2023 Fiscal Year Research-status Report
チタンに付与する機能を自在にカスタマイズする固相拡散を利用した表面改質法の確立
Project/Area Number |
23K16060
|
Research Institution | Tohoku University |
Principal Investigator |
山口 洋史 東北大学, 大学病院, 助教 (80876475)
|
Project Period (FY) |
2023-04-01 – 2025-03-31
|
Keywords | チタン / チタン合金 / 固相拡散 / 表面改質 |
Outline of Annual Research Achievements |
これまでの研究より、異なる金属同士を接触させた状態で、融点以下の適当な温度に保持することで互いの金属がもう一方の金属に侵入(拡散)し合金化する固相拡散現象を応用することで、チタンの表面改質が可能であることが分かった。

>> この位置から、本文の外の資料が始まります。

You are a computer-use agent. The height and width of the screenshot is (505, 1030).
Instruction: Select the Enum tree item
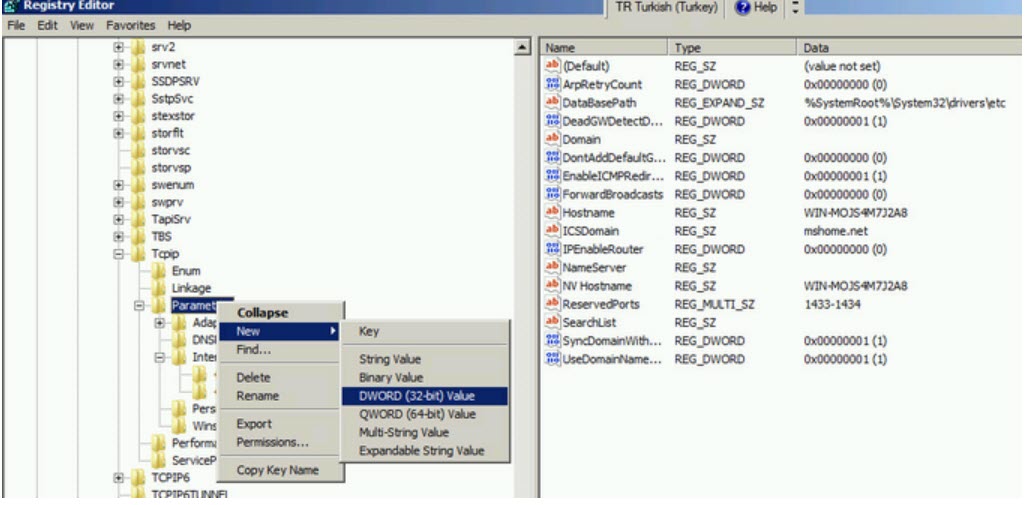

鉄を拡散したTi-Fe拡散層の形成では、拡散層の表層が高耐摩耗性を示すことが明らかになり、また熱処理温度と熱処理時間を制御することで拡散層の厚みと鉄濃度をコントロールできることが分かった。この表面改質法を応用し、チタンに複数の金属元素を同時拡散させることで、チタンに複数の機能を付与することが可能と考えられる。本研究ではチタンへ拡散させる金属元素として鉄(耐摩耗性)と銀(抗菌性)を選択し、これらを同時にチタンへ固相拡散させることを試みる。 本年度は、新たに拡散元素として選択した銀について、チタン表層にTi-Ag固相拡散層を形成する熱拡散条件を明らかにすることを目的に研究を行った。予備実験段階では、電気炉を真空状態にしてアルゴン雰囲気下で熱処理し銀の固相拡散を行ったが、今回はより簡便に熱処理を行うため、真空状態にしたガラス管に試料を封入して熱処理を行うように実験方法を変更した。この方法でも熱処理した試料ではチタン内に銀が固相拡散している様子を確認できた。現在この試料の機械的性質および耐食性を調べている。抗菌性に優れた表面を形成できる条件を明らかにし、今後、鉄、銀の2種類の金属元素の同時拡散を試みる計画である。
|
Current Status of Research Progress |
Current Status of Research Progress
3: Progress in research has been slightly delayed.
Reason
実験方法を当初計画していた内容と一部変更したため進捗にやや遅れが生じている。
|
Strategy for Future Research Activity |
Ti-Ag拡散層の構造解析および機械的性質、抗菌性の評価。Ti-Fe、Ti-Ag拡散層を同時形成する条件の解明。
|
Causes of Carryover |
購入予定だった物品の購入を一部見送ったため。